%pip install sagemaker --upgrade --quiet
import boto3
import sagemaker
from sagemaker import Model, image_uris, serializers, deserializers
role = sagemaker.get_execution_role() # execution role for the endpoint
sess = sagemaker.session.Session() # sagemaker session for interacting with different AWS APIs
region = sess._region_name # region name of the current SageMaker Studio environment
account_id = sess.account_id() # account_id of the current SageMaker Studio environment
Step 2: Start preparing model artifacts¶
In LMI contianer, we expect some artifacts to help setting up the model - serving.properties (required): Defines the model server settings - model.py (optional): A python file to define the core inference logic - requirements.txt (optional): Any additional pip wheel need to install
%%writefile serving.properties
engine=Python
option.model_id=mistralai/Mistral-7B-v0.1
option.dtype=fp16
option.task=text-generation
option.rolling_batch=vllm
option.tensor_parallel_degree=1
option.device_map=auto
%%sh
mkdir mymodel
mv serving.properties mymodel/
tar czvf mymodel.tar.gz mymodel/
rm -rf mymodel
Step 3: Start building SageMaker endpoint¶
In this step, we will build SageMaker endpoint from scratch
Getting the container image URI¶
image_uri = image_uris.retrieve(
framework="djl-deepspeed",
region=sess.boto_session.region_name,
version="0.27.0"
)
Upload artifact on S3 and create SageMaker model¶
s3_code_prefix = "large-model-lmi/code"
bucket = sess.default_bucket() # bucket to house artifacts
code_artifact = sess.upload_data("mymodel.tar.gz", bucket, s3_code_prefix)

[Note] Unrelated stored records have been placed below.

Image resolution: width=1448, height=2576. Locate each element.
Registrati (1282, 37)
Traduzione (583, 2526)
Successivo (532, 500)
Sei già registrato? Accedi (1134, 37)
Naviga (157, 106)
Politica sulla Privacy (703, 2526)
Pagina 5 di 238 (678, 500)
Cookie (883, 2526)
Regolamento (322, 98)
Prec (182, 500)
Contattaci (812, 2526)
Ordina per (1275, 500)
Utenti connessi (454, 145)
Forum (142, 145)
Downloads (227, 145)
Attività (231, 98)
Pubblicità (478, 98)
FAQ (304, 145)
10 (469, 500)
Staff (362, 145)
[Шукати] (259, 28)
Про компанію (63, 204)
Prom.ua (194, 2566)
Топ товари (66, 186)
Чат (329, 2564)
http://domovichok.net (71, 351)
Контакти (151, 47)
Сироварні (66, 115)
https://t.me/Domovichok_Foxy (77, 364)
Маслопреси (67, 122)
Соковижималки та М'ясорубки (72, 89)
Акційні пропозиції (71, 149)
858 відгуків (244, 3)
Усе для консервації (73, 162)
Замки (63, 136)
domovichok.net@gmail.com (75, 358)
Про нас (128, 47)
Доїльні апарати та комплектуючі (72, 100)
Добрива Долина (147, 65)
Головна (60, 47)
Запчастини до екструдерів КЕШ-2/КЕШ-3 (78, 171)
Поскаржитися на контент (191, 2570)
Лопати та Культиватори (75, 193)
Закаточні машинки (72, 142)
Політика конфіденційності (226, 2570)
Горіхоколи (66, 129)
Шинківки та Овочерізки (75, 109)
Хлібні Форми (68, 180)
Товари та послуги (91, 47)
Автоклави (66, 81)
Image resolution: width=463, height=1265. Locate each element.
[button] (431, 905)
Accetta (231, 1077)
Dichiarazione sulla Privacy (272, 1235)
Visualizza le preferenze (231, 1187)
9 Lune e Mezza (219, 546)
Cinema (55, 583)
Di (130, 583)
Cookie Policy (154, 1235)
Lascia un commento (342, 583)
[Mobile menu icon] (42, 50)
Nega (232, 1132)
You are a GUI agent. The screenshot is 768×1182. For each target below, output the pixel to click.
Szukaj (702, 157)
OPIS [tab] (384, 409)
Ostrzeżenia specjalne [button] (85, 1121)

print(f"S3 Code or Model tar ball uploaded to --- > {code_artifact}")
model = Model(image_uri=image_uri, model_data=code_artifact, role=role)
4.2 Create SageMaker endpoint¶
You need to specify the instance to use and endpoint names
instance_type = "ml.g5.2xlarge"
endpoint_name = sagemaker.utils.name_from_base("lmi-model")
model.deploy(initial_instance_count=1,
instance_type=instance_type,
endpoint_name=endpoint_name
)
# our requests and responses will be in json format so we specify the serializer and the deserializer
predictor = sagemaker.Predictor(
endpoint_name=endpoint_name,
sagemaker_session=sess,
serializer=serializers.JSONSerializer(),
)
Step 5: Test and benchmark the inference¶
Firstly let's try to run with a wrong inputs
predictor.predict(
{"inputs": "tell me a story of the little red riding hood", "parameters": {"max_tokens":512}}
)
Clean up the environment¶
sess.delete_endpoint(endpoint_name)
sess.delete_endpoint_config(endpoint_name)
model.delete_model()